### [TO BE DONE]
Pull out each line of the listing below that contains the string "size", and copy those lines unchanged.

### [SUPPLIED ENTRIES]
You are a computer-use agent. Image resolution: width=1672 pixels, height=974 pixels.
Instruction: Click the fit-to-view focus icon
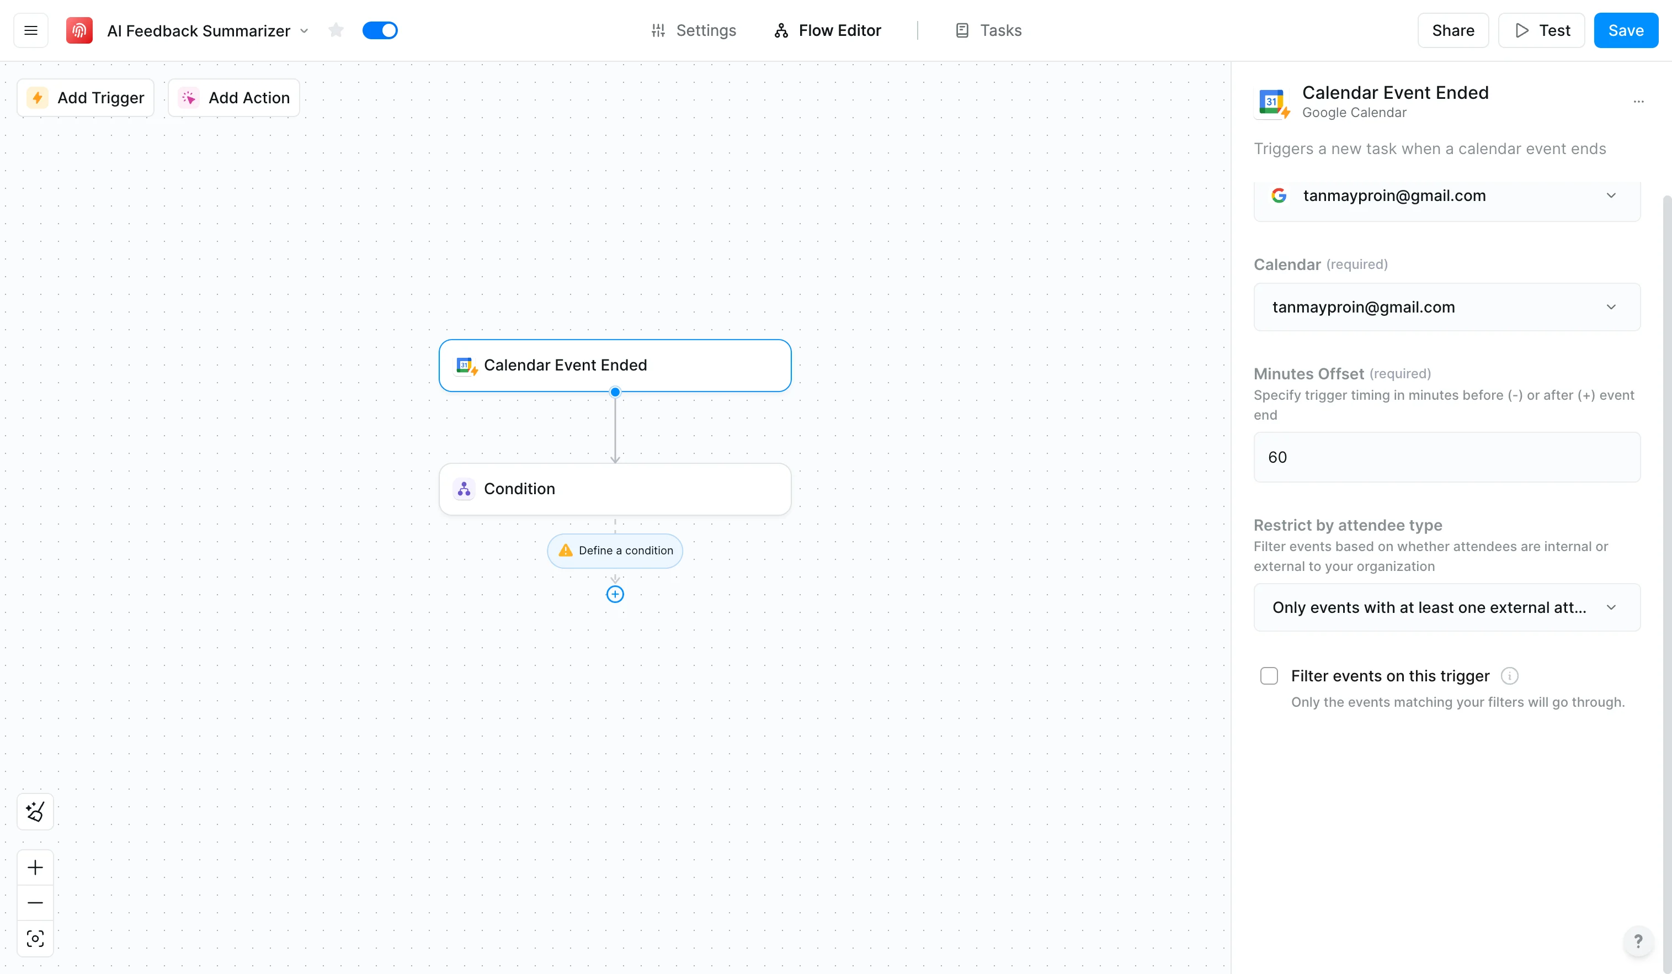35,938
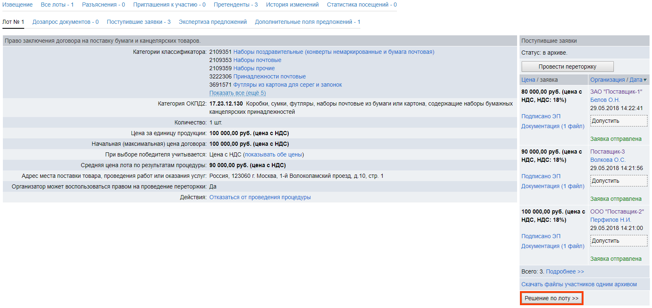Click Допустить for ЗАО "Поставщик-1"

pyautogui.click(x=618, y=121)
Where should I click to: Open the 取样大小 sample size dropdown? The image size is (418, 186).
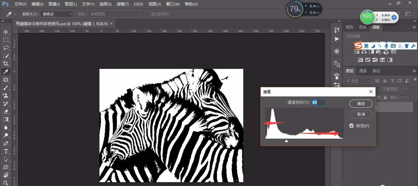[x=57, y=14]
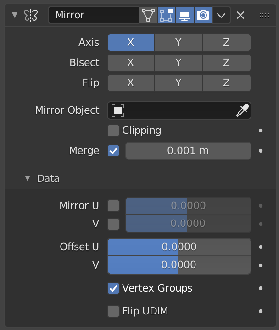Open the modifier extras dropdown arrow
The image size is (279, 330).
[222, 15]
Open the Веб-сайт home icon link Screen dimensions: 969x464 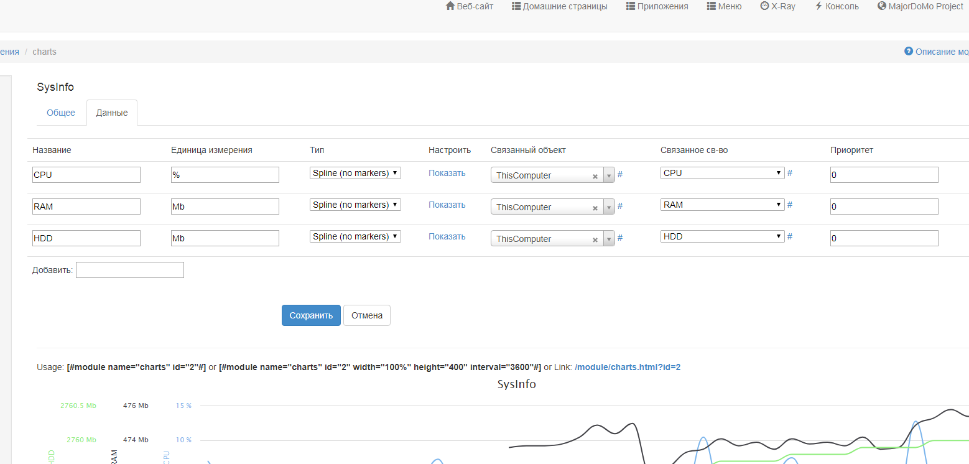[470, 6]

### [COMPLETE RESPONSE]
Where should I click to: Open the 取样大小 sample size dropdown? The image size is (418, 186).
The image size is (279, 330).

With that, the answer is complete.